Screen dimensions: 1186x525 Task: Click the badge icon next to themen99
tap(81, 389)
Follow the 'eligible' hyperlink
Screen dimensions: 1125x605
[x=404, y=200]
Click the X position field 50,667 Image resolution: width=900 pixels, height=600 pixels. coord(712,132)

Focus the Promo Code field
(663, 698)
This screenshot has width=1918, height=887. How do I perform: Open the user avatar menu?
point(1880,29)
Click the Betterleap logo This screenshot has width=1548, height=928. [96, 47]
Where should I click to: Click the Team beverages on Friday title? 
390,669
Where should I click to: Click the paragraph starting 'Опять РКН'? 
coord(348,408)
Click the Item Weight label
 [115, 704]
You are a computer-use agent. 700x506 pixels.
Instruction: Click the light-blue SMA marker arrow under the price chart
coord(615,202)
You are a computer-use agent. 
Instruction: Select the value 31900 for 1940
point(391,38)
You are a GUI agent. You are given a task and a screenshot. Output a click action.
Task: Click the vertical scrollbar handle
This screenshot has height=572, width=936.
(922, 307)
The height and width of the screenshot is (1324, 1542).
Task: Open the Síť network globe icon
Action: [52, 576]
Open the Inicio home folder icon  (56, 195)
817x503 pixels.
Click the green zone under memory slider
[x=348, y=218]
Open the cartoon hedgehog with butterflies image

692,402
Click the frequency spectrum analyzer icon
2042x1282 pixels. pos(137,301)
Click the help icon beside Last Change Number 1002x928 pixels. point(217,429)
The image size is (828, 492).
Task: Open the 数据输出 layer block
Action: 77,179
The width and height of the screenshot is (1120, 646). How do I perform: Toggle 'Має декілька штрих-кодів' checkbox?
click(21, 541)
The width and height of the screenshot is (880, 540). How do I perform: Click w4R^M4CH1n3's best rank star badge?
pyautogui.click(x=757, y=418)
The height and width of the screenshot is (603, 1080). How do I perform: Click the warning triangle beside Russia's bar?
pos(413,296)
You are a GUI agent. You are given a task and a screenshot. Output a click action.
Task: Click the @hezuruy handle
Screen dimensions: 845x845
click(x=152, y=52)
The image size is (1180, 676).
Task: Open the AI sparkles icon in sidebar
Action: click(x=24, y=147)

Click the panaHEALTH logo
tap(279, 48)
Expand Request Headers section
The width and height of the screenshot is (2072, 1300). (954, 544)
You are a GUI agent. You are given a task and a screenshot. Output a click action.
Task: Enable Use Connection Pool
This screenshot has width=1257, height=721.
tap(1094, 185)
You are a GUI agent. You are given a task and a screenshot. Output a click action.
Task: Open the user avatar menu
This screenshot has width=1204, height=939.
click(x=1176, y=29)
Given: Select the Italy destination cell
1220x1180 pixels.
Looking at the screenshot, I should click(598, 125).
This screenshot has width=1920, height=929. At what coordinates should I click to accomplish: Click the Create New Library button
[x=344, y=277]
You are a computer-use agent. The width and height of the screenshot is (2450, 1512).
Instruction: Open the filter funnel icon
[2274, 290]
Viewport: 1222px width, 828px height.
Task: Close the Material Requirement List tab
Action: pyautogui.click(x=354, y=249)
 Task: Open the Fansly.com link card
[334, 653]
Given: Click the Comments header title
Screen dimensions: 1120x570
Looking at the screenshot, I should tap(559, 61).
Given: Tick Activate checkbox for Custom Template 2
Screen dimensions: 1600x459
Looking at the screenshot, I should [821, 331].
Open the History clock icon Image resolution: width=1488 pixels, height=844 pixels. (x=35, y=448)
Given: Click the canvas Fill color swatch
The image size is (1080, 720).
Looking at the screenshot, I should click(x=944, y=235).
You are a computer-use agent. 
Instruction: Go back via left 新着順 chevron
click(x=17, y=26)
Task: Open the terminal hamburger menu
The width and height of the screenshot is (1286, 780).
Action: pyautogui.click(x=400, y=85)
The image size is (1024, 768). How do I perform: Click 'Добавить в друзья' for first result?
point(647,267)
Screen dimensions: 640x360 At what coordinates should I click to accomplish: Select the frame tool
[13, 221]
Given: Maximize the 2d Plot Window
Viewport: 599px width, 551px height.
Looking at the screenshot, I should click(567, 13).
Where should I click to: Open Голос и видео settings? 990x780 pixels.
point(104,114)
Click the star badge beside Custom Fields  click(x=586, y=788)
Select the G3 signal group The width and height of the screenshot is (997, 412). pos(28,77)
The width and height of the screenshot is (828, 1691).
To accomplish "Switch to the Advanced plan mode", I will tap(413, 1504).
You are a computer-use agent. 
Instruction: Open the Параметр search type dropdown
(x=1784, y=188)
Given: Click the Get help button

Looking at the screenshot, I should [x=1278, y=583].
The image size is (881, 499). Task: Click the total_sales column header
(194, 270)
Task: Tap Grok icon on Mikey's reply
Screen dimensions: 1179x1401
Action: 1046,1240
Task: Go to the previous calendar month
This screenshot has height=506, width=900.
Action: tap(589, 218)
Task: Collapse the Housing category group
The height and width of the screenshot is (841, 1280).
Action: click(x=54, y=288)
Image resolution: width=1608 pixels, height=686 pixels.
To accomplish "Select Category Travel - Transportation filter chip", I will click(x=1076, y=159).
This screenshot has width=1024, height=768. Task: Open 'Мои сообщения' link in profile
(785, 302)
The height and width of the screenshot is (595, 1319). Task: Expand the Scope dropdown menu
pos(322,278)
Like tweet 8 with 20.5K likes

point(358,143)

______________________________

- **Task details**: Out of the entries, pull every line that mentions "will".

- **Answer to this task**:
To accomplish "Switch to the Advanced plan mode", I will tap(413, 1504).
To accomplish "Select Category Travel - Transportation filter chip", I will click(x=1076, y=159).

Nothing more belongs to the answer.